Exercise brief: Here the job is to print all of the entries below verbatim and leave out any picture.

Recorded data:
________

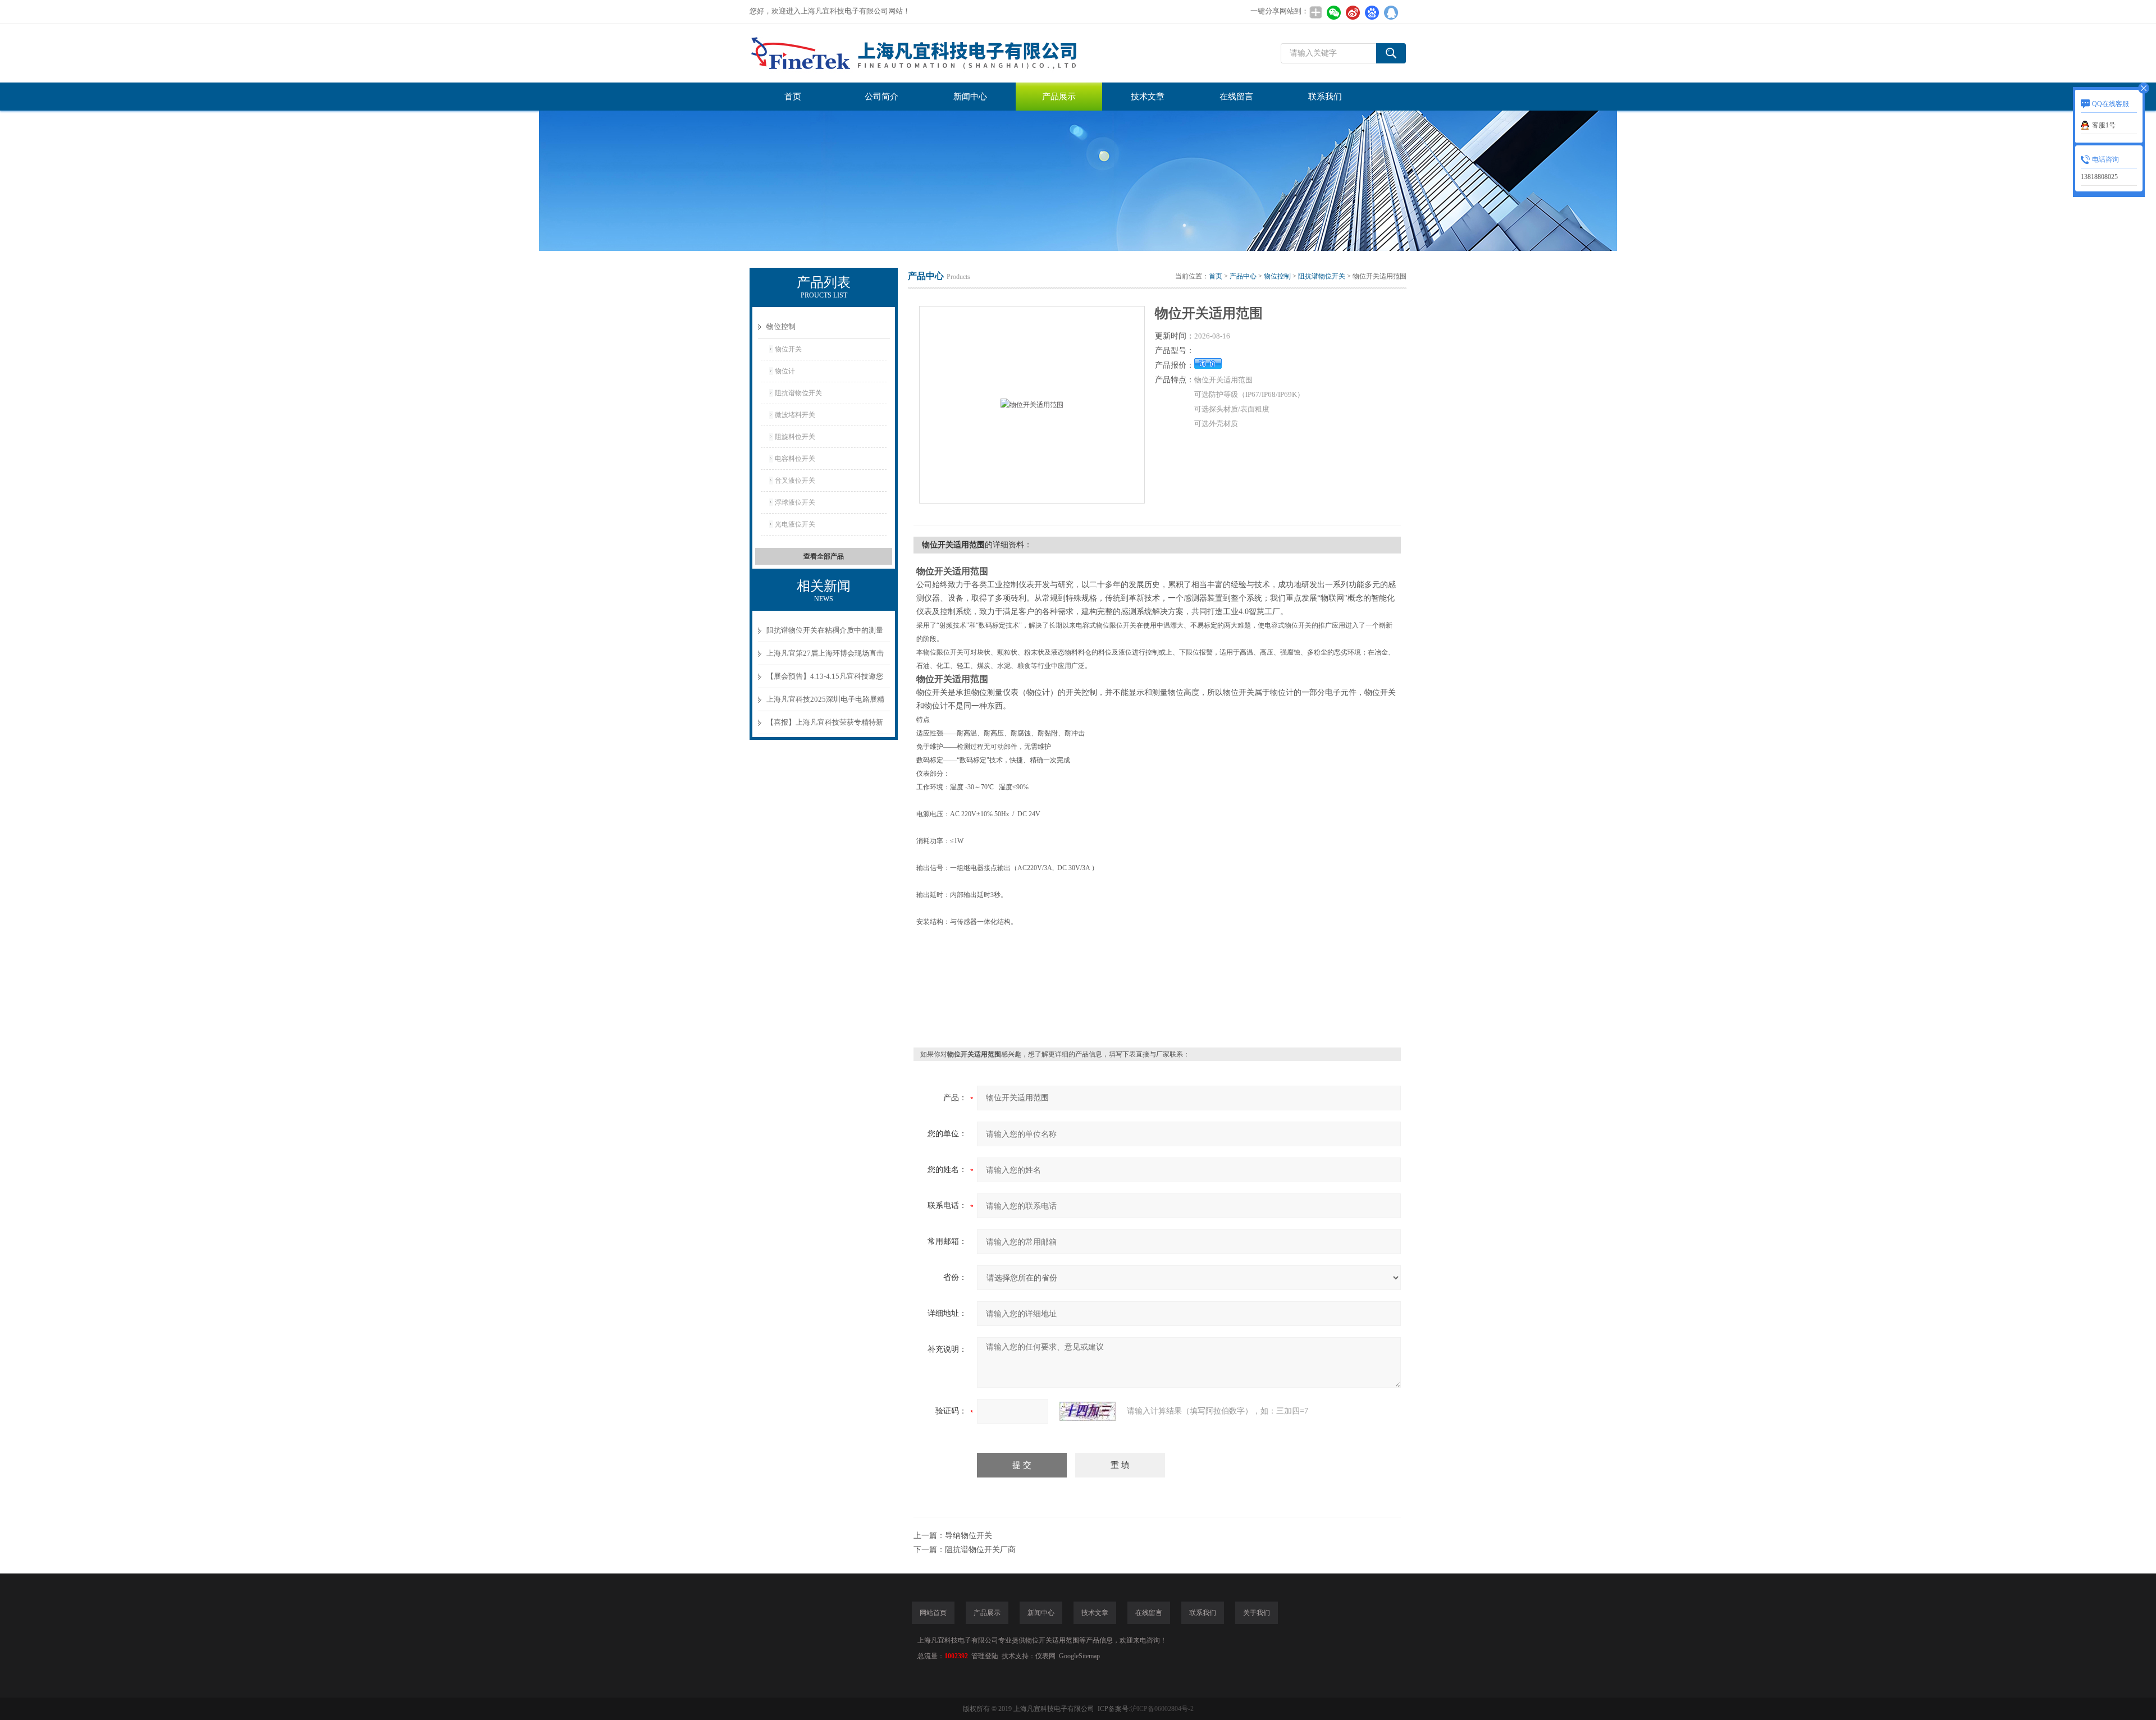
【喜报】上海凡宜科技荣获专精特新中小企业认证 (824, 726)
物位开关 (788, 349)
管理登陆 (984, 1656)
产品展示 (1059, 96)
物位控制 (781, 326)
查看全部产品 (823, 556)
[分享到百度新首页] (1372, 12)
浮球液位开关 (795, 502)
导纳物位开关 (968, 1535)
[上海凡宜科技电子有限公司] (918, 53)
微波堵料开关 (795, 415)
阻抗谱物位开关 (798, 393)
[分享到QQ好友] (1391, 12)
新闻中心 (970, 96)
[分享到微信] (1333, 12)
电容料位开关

________

Task solution:
【喜报】上海凡宜科技荣获专精特新中小企业认证 (824, 726)
物位开关 (788, 349)
管理登陆 (984, 1656)
产品展示 (1059, 96)
物位控制 (781, 326)
查看全部产品 (823, 556)
[分享到百度新首页] (1372, 12)
浮球液位开关 (795, 502)
导纳物位开关 (968, 1535)
[上海凡宜科技电子有限公司] (918, 53)
微波堵料开关 (795, 415)
阻抗谱物位开关 (798, 393)
[分享到QQ好友] (1391, 12)
新闻中心 (970, 96)
[分享到微信] (1333, 12)
电容料位开关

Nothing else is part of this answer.